=== WHAT IS NEEDED ===
Without the pictures, set down exactly the lines from the one that contains "まとめ (82, 258)" to the end of the entries, both included, and nothing besides.

Saved data entries:
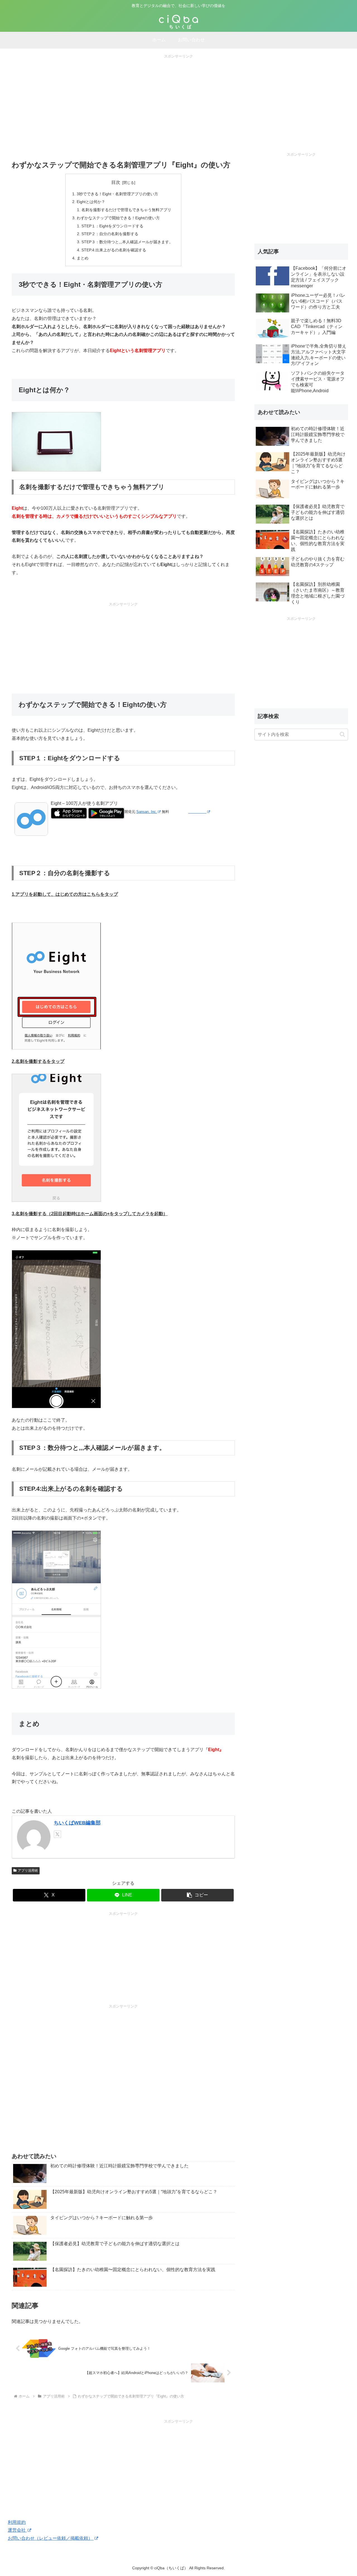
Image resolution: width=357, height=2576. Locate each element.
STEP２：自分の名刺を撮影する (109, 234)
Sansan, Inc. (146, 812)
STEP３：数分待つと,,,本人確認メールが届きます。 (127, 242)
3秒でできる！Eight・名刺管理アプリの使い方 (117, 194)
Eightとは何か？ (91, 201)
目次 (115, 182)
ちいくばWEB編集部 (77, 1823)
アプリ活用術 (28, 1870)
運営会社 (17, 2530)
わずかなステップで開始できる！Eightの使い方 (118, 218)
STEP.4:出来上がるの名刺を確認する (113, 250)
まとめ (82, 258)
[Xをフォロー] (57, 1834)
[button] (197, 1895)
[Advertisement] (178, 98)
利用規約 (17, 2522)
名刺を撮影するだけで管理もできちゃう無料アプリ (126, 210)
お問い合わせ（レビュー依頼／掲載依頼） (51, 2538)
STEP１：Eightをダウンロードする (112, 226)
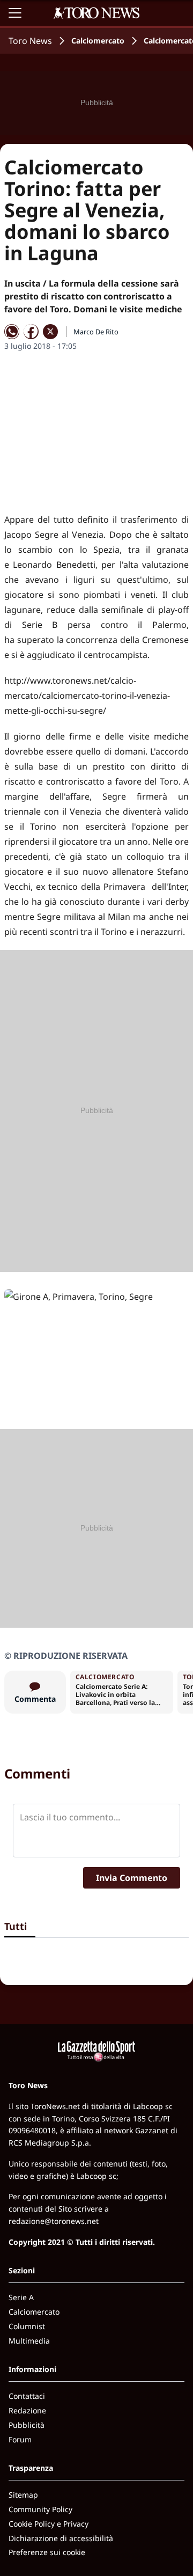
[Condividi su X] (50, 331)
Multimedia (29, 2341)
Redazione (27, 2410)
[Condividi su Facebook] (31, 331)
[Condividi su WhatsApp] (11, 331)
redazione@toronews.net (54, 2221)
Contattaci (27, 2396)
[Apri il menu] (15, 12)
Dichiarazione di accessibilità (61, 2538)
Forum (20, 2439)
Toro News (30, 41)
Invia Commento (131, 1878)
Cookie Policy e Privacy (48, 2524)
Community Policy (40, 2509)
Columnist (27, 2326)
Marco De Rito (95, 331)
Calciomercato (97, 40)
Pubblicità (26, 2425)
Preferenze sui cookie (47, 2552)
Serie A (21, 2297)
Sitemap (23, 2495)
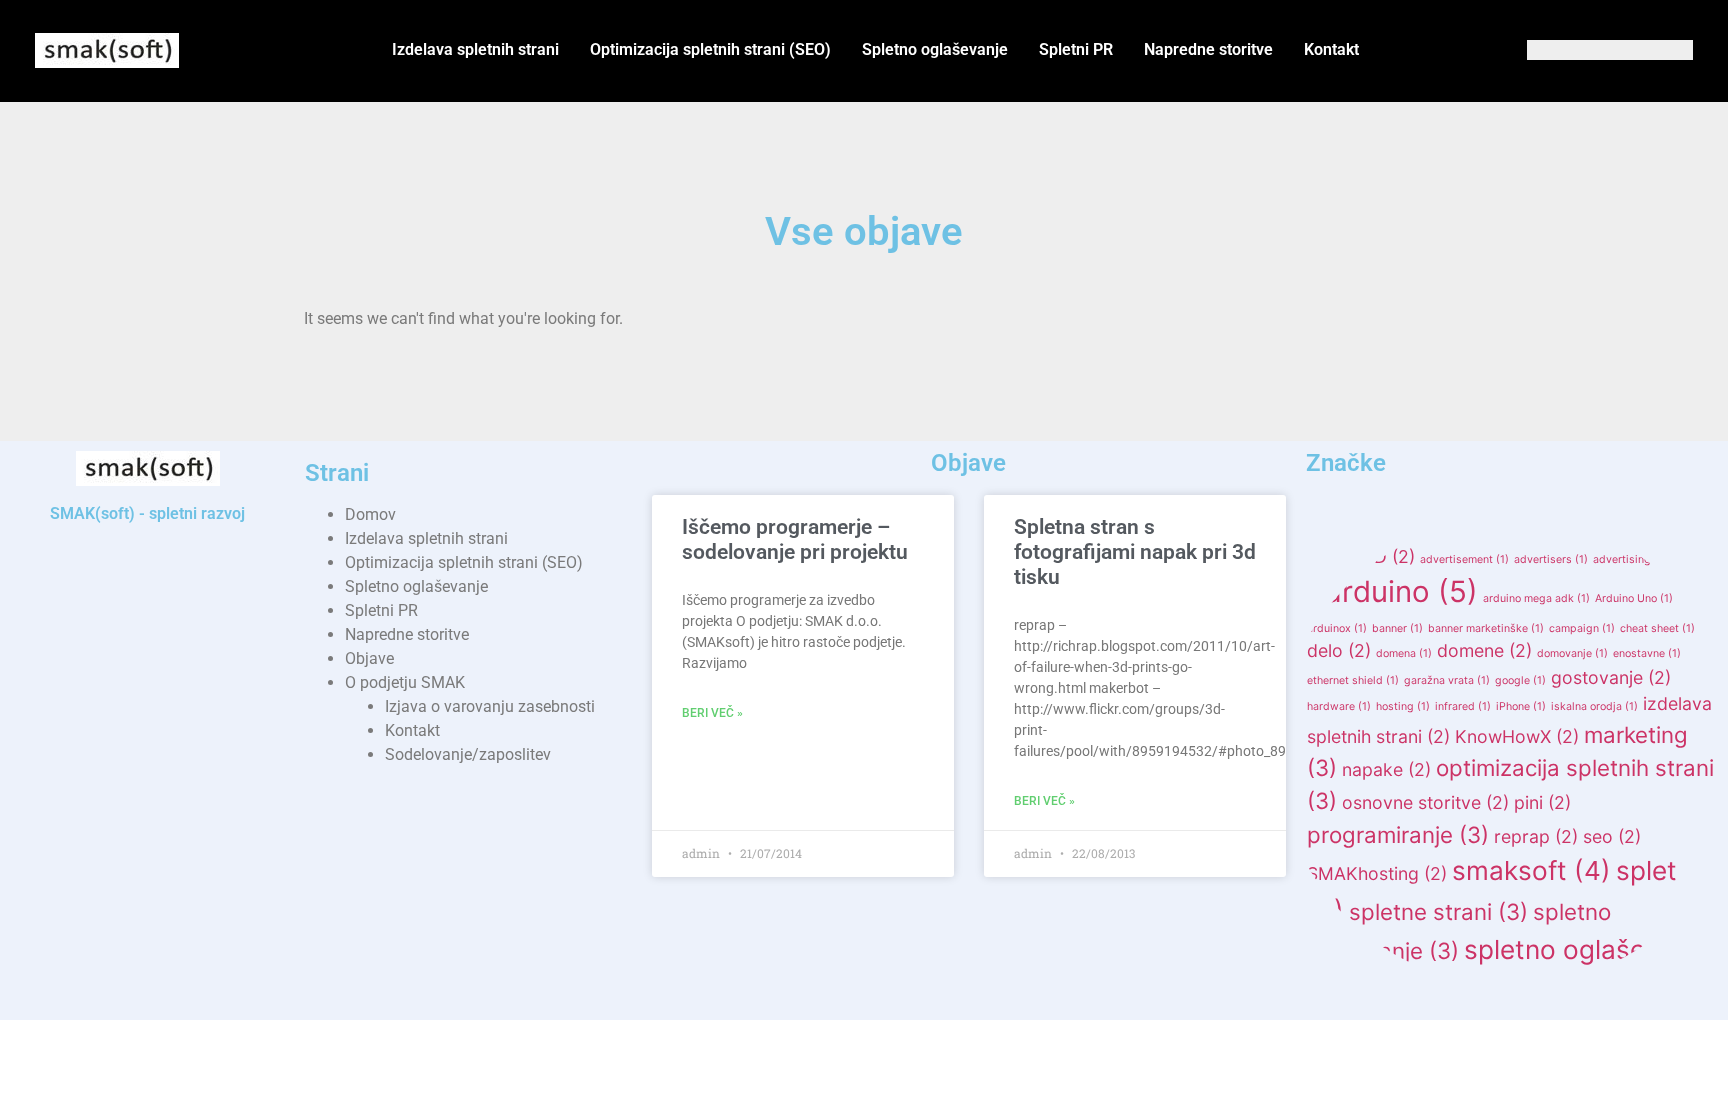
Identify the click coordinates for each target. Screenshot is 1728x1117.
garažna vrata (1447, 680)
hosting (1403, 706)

=== YOUR SOLUTION ===
まとめ (82, 258)
[Xをフォロー] (57, 1834)
[button] (197, 1895)
[Advertisement] (178, 98)
利用規約 (17, 2522)
名刺を撮影するだけで管理もできちゃう無料アプリ (126, 210)
お問い合わせ（レビュー依頼／掲載依頼） (51, 2538)
STEP１：Eightをダウンロードする (112, 226)
[Condividi su X] (50, 331)
Multimedia (29, 2341)
Redazione (27, 2410)
[Condividi su Facebook] (31, 331)
[Condividi su WhatsApp] (11, 331)
redazione@toronews.net (54, 2221)
Contattaci (27, 2396)
[Apri il menu] (15, 12)
Dichiarazione di accessibilità (61, 2538)
Forum (20, 2439)
Toro News (30, 41)
Invia Commento (131, 1878)
Cookie Policy e Privacy (48, 2524)
Community Policy (40, 2509)
Columnist (27, 2326)
Marco De Rito (95, 331)
Calciomercato (97, 40)
Pubblicità (26, 2425)
Preferenze sui cookie (47, 2552)
Serie A (21, 2297)
Sitemap (23, 2495)
Identify the click coordinates for each target. Screenshot is 1728x1117.
garažna vrata (1447, 680)
hosting (1403, 706)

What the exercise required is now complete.